Personally I think the definition of quality is multi-dimensional and subjective, thus the reason that the NHS struggles to ensure quality care is delivered everytime. Practioners will no doubt have a different perception of quality than patients; practitioners might consider quality to be the efficiency and the standard of care they provide whereas a patient may describe quality as timely care. In essence quality is anything anyone wants it to be. This combined with the numerous available measures of quality make quality improvement challenging.
And all of this leaves us quality improvment researchers with the bigger challenge of finding a useful theory to help explain how quality improvement happens in practice.
Looking forward to your next installment.
Barbara O’Donnell PhD student UWS
I agree that QI can means many things to many people but feel strongly that any project needs sound stakeholder involvement. Being able to measure improvement means being flexible to the changing dynamics between patients and staff and this can often lead to inconsistent methodology. That’s real life and what happens in reality!! Still powerful stuff even if reproducibility is limited.
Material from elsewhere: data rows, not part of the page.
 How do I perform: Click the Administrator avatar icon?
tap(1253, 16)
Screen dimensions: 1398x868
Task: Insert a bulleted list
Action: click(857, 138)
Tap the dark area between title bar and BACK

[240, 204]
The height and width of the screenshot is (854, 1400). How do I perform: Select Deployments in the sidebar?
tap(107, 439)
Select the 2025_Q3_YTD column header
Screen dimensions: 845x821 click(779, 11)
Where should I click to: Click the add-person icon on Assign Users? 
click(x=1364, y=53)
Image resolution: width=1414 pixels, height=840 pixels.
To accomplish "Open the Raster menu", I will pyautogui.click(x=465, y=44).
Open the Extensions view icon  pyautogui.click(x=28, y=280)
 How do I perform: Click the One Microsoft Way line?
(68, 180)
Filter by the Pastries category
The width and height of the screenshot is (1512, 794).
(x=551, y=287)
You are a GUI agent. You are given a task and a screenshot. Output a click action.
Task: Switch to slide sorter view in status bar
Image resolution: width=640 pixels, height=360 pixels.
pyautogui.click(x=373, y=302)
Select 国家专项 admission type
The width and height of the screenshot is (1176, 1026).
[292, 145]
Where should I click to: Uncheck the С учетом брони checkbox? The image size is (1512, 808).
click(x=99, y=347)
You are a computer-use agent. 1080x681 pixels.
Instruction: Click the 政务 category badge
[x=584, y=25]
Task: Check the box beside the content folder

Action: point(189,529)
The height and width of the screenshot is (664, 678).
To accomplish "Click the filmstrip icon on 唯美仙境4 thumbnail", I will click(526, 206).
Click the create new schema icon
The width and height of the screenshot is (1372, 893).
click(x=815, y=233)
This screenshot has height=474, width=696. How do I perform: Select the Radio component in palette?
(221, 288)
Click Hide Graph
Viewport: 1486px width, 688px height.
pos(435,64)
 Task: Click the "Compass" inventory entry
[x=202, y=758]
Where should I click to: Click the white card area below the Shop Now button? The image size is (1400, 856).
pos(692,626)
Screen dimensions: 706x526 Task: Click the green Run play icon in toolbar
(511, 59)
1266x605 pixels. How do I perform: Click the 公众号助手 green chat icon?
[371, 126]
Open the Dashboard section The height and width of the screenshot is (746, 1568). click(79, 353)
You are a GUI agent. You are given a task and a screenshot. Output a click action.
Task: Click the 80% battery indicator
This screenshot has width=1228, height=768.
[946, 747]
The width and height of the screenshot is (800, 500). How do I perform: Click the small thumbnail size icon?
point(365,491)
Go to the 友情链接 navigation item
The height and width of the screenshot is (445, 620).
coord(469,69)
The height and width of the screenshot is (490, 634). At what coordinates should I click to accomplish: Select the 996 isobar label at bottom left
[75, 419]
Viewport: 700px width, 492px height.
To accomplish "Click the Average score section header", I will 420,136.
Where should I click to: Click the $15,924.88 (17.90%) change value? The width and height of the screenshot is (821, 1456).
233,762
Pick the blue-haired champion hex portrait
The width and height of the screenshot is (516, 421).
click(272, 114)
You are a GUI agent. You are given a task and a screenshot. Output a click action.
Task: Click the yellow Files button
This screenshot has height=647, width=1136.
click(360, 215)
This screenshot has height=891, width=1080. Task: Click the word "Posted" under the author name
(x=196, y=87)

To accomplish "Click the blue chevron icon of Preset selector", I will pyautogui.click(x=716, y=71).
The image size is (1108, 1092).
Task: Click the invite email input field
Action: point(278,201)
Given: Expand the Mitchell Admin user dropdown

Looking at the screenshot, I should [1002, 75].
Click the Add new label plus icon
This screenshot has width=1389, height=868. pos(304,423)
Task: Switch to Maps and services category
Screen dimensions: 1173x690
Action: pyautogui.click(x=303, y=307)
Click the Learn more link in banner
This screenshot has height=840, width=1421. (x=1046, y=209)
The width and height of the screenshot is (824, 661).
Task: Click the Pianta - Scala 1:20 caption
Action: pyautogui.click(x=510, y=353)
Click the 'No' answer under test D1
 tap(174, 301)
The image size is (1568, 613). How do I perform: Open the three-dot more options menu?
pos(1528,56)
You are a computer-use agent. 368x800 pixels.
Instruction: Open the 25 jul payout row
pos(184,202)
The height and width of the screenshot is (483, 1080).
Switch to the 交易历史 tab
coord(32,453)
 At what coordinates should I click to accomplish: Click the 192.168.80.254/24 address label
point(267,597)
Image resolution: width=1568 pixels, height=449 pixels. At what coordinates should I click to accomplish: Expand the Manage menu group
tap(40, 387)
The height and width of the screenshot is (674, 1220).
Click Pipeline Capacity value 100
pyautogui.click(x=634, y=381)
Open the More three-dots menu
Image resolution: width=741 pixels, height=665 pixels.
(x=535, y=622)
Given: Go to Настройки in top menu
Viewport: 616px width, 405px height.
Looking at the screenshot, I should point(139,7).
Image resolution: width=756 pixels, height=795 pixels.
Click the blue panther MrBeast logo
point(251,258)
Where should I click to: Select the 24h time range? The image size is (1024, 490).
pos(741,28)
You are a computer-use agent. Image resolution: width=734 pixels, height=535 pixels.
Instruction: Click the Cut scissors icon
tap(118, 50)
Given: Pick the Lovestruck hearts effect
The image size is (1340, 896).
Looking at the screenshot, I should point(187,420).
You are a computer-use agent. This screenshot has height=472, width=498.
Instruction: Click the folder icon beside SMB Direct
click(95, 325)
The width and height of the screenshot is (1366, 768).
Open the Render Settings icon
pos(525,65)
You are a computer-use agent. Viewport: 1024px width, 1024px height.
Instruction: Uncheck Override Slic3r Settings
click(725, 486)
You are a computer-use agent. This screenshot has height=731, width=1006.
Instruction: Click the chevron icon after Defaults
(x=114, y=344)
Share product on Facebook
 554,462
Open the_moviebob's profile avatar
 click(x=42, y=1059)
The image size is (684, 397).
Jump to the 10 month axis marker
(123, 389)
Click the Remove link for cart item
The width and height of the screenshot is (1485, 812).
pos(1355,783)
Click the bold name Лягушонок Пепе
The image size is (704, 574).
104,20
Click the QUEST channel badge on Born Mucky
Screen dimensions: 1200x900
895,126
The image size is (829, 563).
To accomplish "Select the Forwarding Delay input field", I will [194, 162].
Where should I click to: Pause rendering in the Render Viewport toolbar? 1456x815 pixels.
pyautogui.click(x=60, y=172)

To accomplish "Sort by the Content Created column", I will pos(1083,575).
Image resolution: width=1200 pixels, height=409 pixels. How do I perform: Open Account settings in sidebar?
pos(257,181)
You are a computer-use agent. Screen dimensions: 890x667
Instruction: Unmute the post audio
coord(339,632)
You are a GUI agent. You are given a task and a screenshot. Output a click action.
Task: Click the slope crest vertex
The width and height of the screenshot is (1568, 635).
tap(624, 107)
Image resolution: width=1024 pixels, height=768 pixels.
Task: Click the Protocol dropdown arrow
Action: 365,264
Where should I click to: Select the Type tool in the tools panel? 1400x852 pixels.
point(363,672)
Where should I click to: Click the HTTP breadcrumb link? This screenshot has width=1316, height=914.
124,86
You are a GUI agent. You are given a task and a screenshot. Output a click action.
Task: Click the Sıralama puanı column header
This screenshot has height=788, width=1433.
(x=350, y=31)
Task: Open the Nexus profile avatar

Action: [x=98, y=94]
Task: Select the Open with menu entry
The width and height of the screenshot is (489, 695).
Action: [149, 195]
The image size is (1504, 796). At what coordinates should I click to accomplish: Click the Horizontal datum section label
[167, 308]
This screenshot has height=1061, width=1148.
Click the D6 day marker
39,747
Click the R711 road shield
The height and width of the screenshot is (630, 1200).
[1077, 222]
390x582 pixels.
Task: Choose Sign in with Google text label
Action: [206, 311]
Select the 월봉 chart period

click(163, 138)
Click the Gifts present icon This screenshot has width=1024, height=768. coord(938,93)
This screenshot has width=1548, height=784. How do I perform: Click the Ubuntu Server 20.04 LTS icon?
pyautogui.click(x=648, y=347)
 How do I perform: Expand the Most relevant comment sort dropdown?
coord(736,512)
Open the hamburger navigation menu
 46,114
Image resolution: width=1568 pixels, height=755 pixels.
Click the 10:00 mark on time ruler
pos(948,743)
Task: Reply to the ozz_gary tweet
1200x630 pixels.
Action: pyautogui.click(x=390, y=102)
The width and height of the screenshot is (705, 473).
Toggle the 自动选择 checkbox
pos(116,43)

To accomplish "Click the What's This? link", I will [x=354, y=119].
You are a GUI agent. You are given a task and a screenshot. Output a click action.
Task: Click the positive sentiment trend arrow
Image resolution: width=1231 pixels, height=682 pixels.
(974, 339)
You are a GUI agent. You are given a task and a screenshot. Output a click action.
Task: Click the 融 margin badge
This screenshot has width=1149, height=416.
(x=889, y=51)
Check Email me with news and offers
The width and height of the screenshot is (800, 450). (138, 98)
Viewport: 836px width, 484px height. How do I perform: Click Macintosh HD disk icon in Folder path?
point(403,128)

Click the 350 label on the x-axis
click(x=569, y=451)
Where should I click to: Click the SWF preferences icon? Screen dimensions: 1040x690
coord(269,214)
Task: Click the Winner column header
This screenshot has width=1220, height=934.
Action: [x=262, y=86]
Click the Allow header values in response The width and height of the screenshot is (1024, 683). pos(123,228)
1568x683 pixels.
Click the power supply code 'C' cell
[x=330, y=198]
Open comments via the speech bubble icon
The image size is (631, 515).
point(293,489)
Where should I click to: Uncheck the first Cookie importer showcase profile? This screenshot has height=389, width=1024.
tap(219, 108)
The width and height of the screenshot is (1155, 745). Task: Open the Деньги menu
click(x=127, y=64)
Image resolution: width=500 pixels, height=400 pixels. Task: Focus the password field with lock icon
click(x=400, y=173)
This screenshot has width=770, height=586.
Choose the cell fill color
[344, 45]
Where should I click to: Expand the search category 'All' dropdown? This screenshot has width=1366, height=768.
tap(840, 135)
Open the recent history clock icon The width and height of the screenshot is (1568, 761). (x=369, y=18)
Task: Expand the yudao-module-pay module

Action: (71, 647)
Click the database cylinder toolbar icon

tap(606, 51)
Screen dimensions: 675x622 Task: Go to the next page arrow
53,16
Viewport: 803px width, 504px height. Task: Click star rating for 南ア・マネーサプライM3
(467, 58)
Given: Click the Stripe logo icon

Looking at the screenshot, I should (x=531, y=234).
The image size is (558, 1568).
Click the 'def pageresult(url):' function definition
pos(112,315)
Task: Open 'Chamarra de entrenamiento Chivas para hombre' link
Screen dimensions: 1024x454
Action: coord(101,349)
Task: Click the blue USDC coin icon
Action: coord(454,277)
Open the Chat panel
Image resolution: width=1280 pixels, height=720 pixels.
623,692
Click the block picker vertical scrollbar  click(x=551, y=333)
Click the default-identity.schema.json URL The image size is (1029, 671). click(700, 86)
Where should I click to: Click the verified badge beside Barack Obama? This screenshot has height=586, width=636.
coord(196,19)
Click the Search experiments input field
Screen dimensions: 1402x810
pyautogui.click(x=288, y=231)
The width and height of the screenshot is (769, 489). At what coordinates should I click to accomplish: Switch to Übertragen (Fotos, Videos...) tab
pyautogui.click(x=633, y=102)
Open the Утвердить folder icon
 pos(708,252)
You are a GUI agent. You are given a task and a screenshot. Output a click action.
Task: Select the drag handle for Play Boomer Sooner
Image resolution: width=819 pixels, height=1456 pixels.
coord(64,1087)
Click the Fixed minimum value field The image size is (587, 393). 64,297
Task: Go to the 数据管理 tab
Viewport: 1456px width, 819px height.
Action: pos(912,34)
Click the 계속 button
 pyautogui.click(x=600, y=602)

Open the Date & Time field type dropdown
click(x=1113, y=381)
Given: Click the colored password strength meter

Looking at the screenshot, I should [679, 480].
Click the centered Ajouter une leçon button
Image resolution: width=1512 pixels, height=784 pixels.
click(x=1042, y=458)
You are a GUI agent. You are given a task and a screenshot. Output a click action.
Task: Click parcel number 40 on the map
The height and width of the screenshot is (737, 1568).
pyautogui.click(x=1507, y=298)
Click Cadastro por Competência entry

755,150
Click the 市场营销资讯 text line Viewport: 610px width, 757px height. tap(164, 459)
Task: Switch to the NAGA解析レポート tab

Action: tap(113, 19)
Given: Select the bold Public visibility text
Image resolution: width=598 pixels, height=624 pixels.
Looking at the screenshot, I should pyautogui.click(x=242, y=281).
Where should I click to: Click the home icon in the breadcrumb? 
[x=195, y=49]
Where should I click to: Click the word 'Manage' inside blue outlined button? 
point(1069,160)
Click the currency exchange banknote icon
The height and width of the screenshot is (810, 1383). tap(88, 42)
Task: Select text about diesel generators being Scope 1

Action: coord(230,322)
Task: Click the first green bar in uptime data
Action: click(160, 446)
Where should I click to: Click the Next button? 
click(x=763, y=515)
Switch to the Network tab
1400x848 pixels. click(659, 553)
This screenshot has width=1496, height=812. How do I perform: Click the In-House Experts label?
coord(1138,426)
Thanks both for these comments, as a novice blogger (and one who is reasonably challenged by smart phones and all things ‘Information Technology’ related) I am really enjoying being able to engage in discussion with you through this web-based mechanism! I am pleased that this blog has struck a chord and I agree with you both – quality is difficult to define and I also find it to be an emotive concept which means different things to different people. It is a joy to me that I can continue to discover more about what QI means and why it is important through continuing to care for patients, and I too would like to see more growth in opportunities for patients to become more involved in the design, delivery and reporting of QI projects. I will watch the field with interest to see how this evolves!